Women and girls around the world are under-represented in science, technology, engineering, and mathematics (STEM)-related professions. For female students in rural Ghana, the pursuit of a STEM career is largely out of mind and reach because teachers lack STEM knowledge and resources. There are few mentorship opportunities in the field, and few (if any) STEM programs in rural communities.
In response to these opportunity gaps, World Education, SpesForLife Foundation, and the LING Project held STEM mentorship programs in rural schools in early June. The mentorship programs are part of the SpesForLife initiative #STEMSheCan, which brings women who are STEM professionals to schools to encourage girls to take STEM-related courses.

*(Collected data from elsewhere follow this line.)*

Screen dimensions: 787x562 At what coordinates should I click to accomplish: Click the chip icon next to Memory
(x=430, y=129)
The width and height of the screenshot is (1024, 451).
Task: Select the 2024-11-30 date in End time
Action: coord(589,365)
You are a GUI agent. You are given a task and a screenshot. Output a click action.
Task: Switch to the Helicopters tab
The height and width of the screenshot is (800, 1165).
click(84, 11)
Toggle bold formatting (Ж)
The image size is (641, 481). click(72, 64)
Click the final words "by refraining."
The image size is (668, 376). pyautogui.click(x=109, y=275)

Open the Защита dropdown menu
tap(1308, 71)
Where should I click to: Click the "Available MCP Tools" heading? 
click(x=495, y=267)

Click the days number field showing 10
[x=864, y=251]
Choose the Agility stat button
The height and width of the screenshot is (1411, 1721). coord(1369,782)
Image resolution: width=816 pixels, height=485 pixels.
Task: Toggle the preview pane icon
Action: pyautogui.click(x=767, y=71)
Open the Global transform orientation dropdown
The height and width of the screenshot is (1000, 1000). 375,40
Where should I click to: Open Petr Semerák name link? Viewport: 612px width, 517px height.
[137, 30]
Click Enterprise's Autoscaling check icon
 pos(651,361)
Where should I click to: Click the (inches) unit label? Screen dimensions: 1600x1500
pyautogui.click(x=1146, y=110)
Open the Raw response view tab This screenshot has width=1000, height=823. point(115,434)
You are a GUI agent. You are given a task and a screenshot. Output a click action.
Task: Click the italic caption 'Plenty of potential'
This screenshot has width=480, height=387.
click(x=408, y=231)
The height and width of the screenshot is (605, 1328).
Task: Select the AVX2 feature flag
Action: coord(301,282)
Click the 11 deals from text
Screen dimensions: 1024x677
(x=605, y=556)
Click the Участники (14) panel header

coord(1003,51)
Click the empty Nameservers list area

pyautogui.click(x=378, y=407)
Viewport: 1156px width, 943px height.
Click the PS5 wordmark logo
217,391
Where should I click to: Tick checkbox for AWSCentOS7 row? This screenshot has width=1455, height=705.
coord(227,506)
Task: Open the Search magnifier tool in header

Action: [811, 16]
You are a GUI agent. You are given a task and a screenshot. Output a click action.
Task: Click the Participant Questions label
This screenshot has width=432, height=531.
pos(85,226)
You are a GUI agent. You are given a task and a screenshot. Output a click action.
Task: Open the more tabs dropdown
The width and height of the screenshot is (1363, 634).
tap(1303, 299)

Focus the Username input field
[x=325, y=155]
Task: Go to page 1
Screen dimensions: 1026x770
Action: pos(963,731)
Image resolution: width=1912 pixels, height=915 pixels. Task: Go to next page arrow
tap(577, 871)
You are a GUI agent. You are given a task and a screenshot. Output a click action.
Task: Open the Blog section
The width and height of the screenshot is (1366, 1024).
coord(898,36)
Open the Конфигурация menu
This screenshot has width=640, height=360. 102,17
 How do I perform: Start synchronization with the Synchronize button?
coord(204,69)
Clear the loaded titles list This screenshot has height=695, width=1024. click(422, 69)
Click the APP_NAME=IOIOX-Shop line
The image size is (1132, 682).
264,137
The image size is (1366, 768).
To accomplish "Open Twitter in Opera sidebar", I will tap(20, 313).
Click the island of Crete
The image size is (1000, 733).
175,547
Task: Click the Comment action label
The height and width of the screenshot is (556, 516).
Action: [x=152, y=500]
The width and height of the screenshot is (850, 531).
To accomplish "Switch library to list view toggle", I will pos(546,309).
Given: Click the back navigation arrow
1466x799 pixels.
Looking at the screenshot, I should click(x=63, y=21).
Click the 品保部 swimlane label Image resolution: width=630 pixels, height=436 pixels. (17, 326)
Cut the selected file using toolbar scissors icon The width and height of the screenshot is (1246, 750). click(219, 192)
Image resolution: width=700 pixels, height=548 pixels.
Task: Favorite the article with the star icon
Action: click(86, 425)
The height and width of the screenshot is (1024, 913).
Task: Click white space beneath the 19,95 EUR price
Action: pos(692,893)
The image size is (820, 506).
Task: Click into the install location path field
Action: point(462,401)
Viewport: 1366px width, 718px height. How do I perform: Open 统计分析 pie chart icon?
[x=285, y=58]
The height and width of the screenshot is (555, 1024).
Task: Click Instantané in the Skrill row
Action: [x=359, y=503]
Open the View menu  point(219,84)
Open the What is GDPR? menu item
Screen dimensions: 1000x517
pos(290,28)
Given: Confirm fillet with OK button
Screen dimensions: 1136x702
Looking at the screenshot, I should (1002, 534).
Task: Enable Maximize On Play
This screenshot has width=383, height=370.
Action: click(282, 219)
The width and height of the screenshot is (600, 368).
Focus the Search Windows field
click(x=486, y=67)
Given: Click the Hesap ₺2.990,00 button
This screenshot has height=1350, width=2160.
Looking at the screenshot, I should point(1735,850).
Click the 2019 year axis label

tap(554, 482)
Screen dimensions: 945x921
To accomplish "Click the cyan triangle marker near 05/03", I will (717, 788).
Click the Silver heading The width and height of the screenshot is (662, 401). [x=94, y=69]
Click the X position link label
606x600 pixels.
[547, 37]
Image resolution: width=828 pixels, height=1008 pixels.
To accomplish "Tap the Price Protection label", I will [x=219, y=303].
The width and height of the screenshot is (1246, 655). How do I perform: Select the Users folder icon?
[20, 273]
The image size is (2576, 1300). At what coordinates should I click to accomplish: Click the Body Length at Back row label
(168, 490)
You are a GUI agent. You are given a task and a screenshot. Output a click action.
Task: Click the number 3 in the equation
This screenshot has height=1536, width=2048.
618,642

Three-hundred-and-ten of the 581 students who participated in these mentorship programs also participate in World Education’s Strategic Approaches to Girls’ Education (STAGE) project. STAGE helps out-of-school girls transition to formal education, build life skills, receive mentorship, and access job opportunities, including in STEM. As World Education program manager Stephen Konde often reminds STAGE girls, “You are capable of choosing any career and making your dream a reality.”
#STEMSheCan speakers include Priscilla Baffour, a petroleum engineer, teacher, and mentor who talked about career pathways and gave examples of Ghanaian women who have excelled in STEM jobs. Abdul-Razak Issah, a former mathematics and information technology teacher and the founder of LING, offered students hands-on experience with STEM tools such as robots and drones. Eugenia Agyeiwaa Boadi, founder and leader of SpesForLife, told students, “I was born and raised in a rural community in the Eastern region, yet I have become an engineer. This means that all of you can become what you want to be provided you study hard enough and believe in yourselves,” and recited a poem titled “I am enough” to encourage them. She also taught the girls how to form clouds in a 500ml bottle using a science kit. The simple experiment showed that science is not as difficult as the girls might think; all you need is information and the right tools.
Girls left these programs with a newly discovered interest in STEM and related careers, and parents and other community members who attended the sessions recognize their role in expanding girls’ knowledge and opportunities.